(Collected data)

+ + + +

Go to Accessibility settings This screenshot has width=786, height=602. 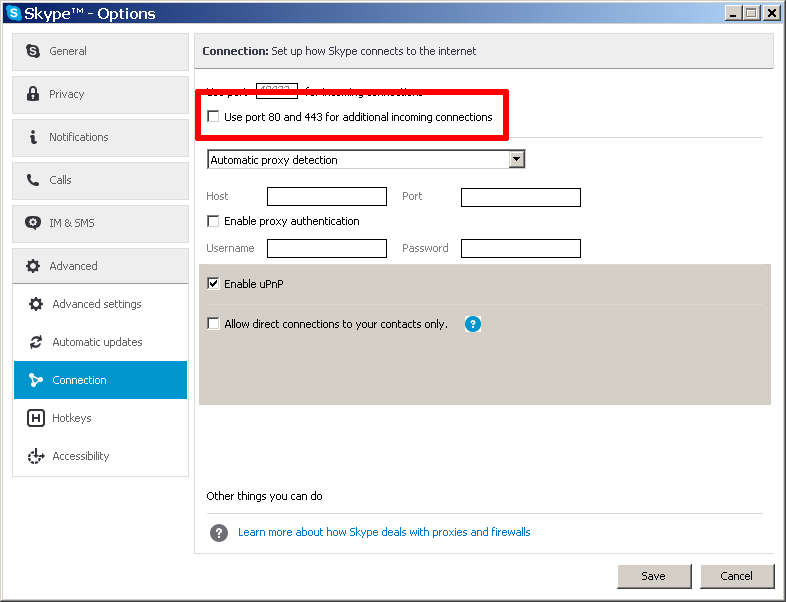pos(81,456)
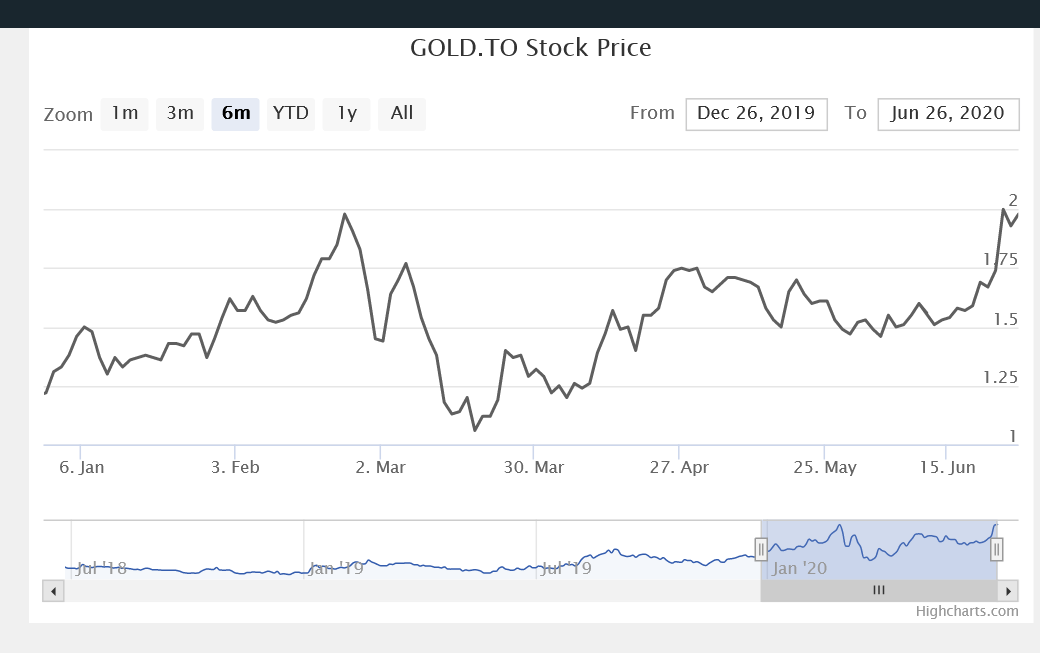Click the scrollbar track left of thumb

(x=400, y=590)
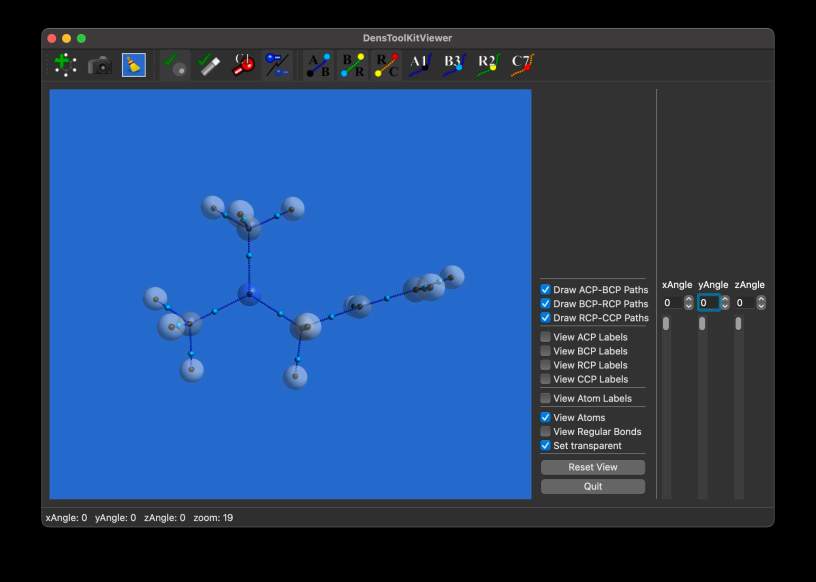Click inside the yAngle value field
This screenshot has height=582, width=816.
coord(707,302)
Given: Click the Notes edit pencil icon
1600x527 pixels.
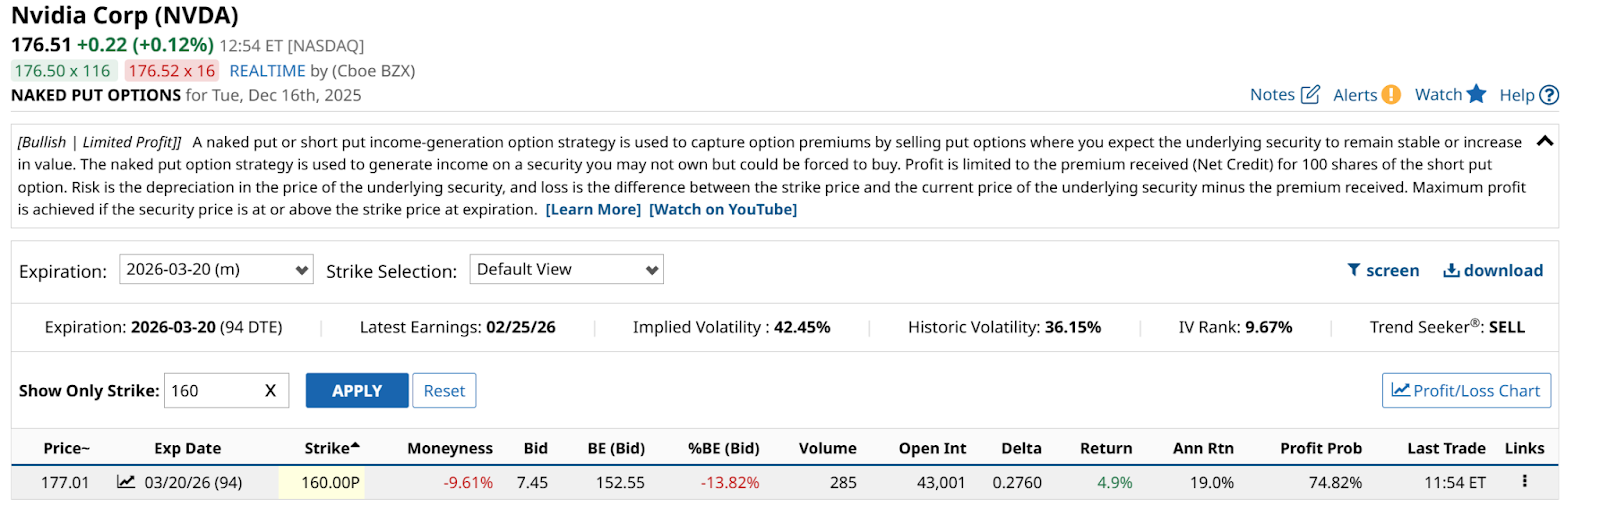Looking at the screenshot, I should [x=1310, y=95].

+ + + +

Please return, exactly and with pictures omitted, the lines from the line holding "Given: Click the Notes edit pencil icon" through the end of the data above, inclusive.

# [ANSWER TO THIS TASK]
Given: Click the Notes edit pencil icon
1600x527 pixels.
Looking at the screenshot, I should [x=1310, y=95].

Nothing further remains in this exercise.